- **TEXT SHOWN**:
****

Another process has the active Window and wants to give it away to another window?
I think calling AllowSetForegroundWindow should do the trick.
Maybe MessageBox handles this case to be backwards compatible to applications that don't know about the above.
Mmmm. I'm reading this in a tabbed IE frame. There are three tabs and four IE processes running, making me wonder if this is a case of a window's parent or owner belonging to another process.
The correct modal UI is none.
Totally unrelated, but I just went to a search engine to try to find one of your articles for a co-worker. I didn't narrow to search to "blogs.msdn.com", however. The first hit in the results was an article on my *own* web site that happens to mention *another* article of yours. I think I'm going to mention you in all of my articles now. ;)
@Paul M. Parks: What post?
My guess: The TaskDialog is trying to set an owner window which is still disabled by the wizard. Maybe TaskDialog skips the EnableWindow/SetFocus calls for such a window while MessageBox doesn't.
Please can we learn to co-operate with Raymond? Thanks.
I remember a bug in Windows 3.1 where the last active popup didn't get updated for a background window with a nested dialog. In particular we used an app framework whose default print preview was in a popup and you could trigger the bug by switching away from the app while the print progress dialog (which closed automatically when it had finished printing) was active. In Windows 95 the bug was alleviated by setting the last active popup to NULL, and the bug was completely fixed in at least Windows 2000 (it may have been fixed in prior Windows NT versions but I didn't test it there.)
Cross-process is a red herring; the wrong parent was used.
DerekYu: while I agree in principle, how would you have solved the problem at hand without a modal confirmation message?

****

Saved entries
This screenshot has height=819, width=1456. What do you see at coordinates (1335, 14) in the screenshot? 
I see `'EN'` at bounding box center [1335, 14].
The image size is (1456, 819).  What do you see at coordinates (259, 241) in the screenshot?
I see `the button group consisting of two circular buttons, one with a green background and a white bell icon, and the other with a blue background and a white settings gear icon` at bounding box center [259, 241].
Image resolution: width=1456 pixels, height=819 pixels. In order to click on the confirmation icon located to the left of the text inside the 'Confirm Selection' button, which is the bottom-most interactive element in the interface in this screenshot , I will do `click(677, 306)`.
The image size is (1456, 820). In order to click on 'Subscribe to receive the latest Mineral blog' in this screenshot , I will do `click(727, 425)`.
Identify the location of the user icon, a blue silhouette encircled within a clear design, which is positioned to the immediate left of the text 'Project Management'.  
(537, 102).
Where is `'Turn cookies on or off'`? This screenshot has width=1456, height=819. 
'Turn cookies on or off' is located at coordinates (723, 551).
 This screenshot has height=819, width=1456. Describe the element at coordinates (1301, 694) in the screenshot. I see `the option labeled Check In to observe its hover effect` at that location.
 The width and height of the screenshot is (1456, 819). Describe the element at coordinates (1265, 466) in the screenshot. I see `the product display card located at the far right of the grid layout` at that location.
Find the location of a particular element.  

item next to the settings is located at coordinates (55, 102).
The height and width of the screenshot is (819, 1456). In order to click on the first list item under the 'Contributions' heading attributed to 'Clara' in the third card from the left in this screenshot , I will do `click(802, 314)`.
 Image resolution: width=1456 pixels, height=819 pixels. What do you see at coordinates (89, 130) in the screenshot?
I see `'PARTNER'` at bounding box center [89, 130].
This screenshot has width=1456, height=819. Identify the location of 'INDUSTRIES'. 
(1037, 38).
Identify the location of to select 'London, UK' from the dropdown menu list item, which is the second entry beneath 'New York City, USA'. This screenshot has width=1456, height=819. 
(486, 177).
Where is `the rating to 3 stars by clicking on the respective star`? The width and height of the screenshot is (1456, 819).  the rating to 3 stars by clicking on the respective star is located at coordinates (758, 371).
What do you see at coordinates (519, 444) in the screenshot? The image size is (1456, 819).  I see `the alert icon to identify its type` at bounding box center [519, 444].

****

- **TASKS**:
1 – Answer these questions from the comment thread about modal dialogs, one line each:
(a) Which function does one commenter think should be called?
(b) How many tabs and how many IE processes does the commenter reading in Internet Explorer report?
(c) By which Windows version, at the latest, was the last active popup bug completely fixed?
2 – In the comment thread about modal dialogs, what leads the commenter reading in a tabbed IE frame to wonder whether a window's parent or owner belongs to another process?
3 – Carry on the comment thread about modal dialogs after its last comment.
These entries come from a different source than the text above them.

- **RESPONSES FOR EACH TASK**:
1 –
(a) AllowSetForegroundWindow.
(b) Three tabs and four IE processes.
(c) Windows 2000.

2 – The commenter sees three tabs open but four IE processes running. That mismatch prompts the thought that a window's parent or owner might belong to a different process.

3 –
As presented, this problem makes no sense. MessageBox and TaskDialog both implement a a modal popup. With the same parent window being specified, and with both being called from the PSM_QUERYCANCEL message the behavior of the application should be the same. Unless TaskDialog and MessageBox have internal differences in how they implement their modality. Cross process is also a red herring as, again, both examples are doing the same cross process things the same way. Which means there is some undisclosed piece of information that makes one of the scenarios not modal, or it was actually the Butler, in the pantry, with the serving fork.
Yeah, I think the "irrelevant details" only wound up making the whole exercise more confusing, maybe that's the point since this is a real world situation? It seems the obvious correct answer is that the incorrect window is specified for hwndParent, as many have pointed out; however, that simple answer is now completely overshadowed by the "irrelevant details" on why there's a difference between TaskDialog and MessageBox (I'm leaning towards Pierre's theory), and how the use of incorrect hwndParent ultimately leads to the wrong window becoming active (perhaps a surface symptom of a more serious issue triggered by hwndMainFrame being re-enabled prematurely?)
And it's amusing that the whole *topic* itself was for a short time sidetracked by the irrelevant topic of diaeresis. Yeah, this blog entry has become more interesting all right, for better or for worse. :p
Raymond seems to answer this in his linked series (#5):
blogs.msdn.com/…/379635.aspx
"If you are displaying a modal dialog from another modal dialog, it is important to pass the correct window as the owner for the second dialog."